The Debt Service Ratio (DSR) Explained

Time and Date December 6th, 2011 User by Joe Capote Comments No Comments

The Debt Service Ratio, also known as debt service coverage ratio, is a simple ratio that lets investors know if their mortgage payments will be too high for the property to be a good investment. It’s the net operating income (rent minus expenses) divided by the debt service, or mortgage payment.

Example:

  1. A property generates $1000 in rent.
  2. Expenses for the property are $400.
  3. The net operating income is $600.

$1,000 – $400 = $600 (net operating income).

$600 (NOI) / $400 (Expenses) = 1.5

The Debt Service Ratio, in this case, is 1.5.

This means that for every $1 spent on a mortgage payment, $1.50 is being generated in post-expense cash flow.

This example is extremely simplistic. It assumes that the mortgage payment includes taxes and insurance, two monthly costs that every investor must incur.

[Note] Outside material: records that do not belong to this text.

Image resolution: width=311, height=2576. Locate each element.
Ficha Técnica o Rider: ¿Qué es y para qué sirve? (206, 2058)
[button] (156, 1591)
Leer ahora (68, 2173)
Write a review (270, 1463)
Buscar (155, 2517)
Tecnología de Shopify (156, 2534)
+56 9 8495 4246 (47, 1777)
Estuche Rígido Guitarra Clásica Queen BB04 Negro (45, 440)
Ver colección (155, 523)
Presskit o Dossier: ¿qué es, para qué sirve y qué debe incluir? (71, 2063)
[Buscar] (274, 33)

Let’s take a look at a much more realistic calculation for San Mateo County real estate.

This San Bruno Park home is on the market for $315,000. It is a 2br/2ba home that will command (as of today’s market rents) $2,200 per month in rent.

Assume a down payment of 50%. That leaves a loan amount of $157,500. At the current rates of 4.625% for non-owner occupied financing, the mortgage payment (principal and interest) is $809.55. Taxes are 1.255 of the purchase price, or a monthly cost of $398. Let’s assume $100 per month in insurance, and another $50 for maintenance.

  1. Property generates $2200 in rent
  2. Expenses for the property are 1357.55 (Principal, interest, taxes, insurance, other expenses).
  3. Net operating income is $842.45.

$842.45 (NOI) / $1357.55 (PITI + expenses) = .62

The Debt Service Ratio, in this case, is .62.

So in this example, every dollar spend on PITI/expenses generates $.62 cents in post-expense cash flow.